USGS featured at AAAS - Nation's largest science meeting

Peer-Reviewed Publication

U.S. Geological Survey

Washington, D.C. - How close are we to predicting earthquakes? Can science help diplomacy and national security? Could an ancient catastrophe offer a solution to a very modern problem? Learn the answer to these questions and more as USGS scientists participate in the annual American Association for the Advancement of Science meeting, Feb. 17-21. "The Nexus: Where Science Meets Society" is this year's theme.

Saturday, Feb. 19

Symposium: Sharing Geospatial Data Across the Homeland Security Enterprise
8:00 a.m. - 9:30 a.m.
Omni Shoreham Hotel, Level 2B, Empire

Geographic information that is reliable and readily available is critical for improving preparedness in national emergencies. Data-sharing partnerships at all levels of government and across the civilian, defense and intelligence communities have been essential to emergency planning, mitigation, response and recovery efforts. This session brings together officials from civilian organizations, defense agencies, and state government to explore future coordination across the homeland security enterprise for emergency response.

Symposium: The Earth Sciences and National Security
8:00 a.m. - 9:30 a.m.
Marriott Wardman Park, Mezzanine Level, Wilson B

Earth science has long been relevant to national security and diplomacy. Since ancient times, battles of war and diplomacy have been decided on knowledge. But modern times mean that earth science must bring more to the table. Solving water conflicts, monitoring nuclear testing, or planning for natural disasters requires geoscientists who can work across scientific disciplines with planners, and with military and political leaders.

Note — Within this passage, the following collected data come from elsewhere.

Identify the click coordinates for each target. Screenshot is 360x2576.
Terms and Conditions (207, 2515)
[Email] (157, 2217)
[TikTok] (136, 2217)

Symposium: The Chesapeake Bay Impact Structure: Formation and Consequences
8:00 a.m. - 11:00 a.m.
Marriott Wardman Park, Exhibit Hall B North, Workshop Room E

About 35 million years ago, an asteroid or comet nucleus measuring about 1-1/2 miles in diameter collided with the Earth at the mouth of Chesapeake Bay. The force of this collision was so great that it vaporized hundreds of feet of seawater and blasted sediments forming a 53-mile-diameter crater. Glass particles called "tektites" scattered across North America. Tsunamis triggered by the impact may have topped the Blue Ridge Mountains and were much larger than those caused by the recent Indonesian earthquake. This symposium will review the crater's formation, how scientists discovered it 35 million years later, and how the results of this impact crater affect the residents in one of the fastest growing urban centers on the East Coast. The international group of scientists will also discuss several possible implications of recent findings.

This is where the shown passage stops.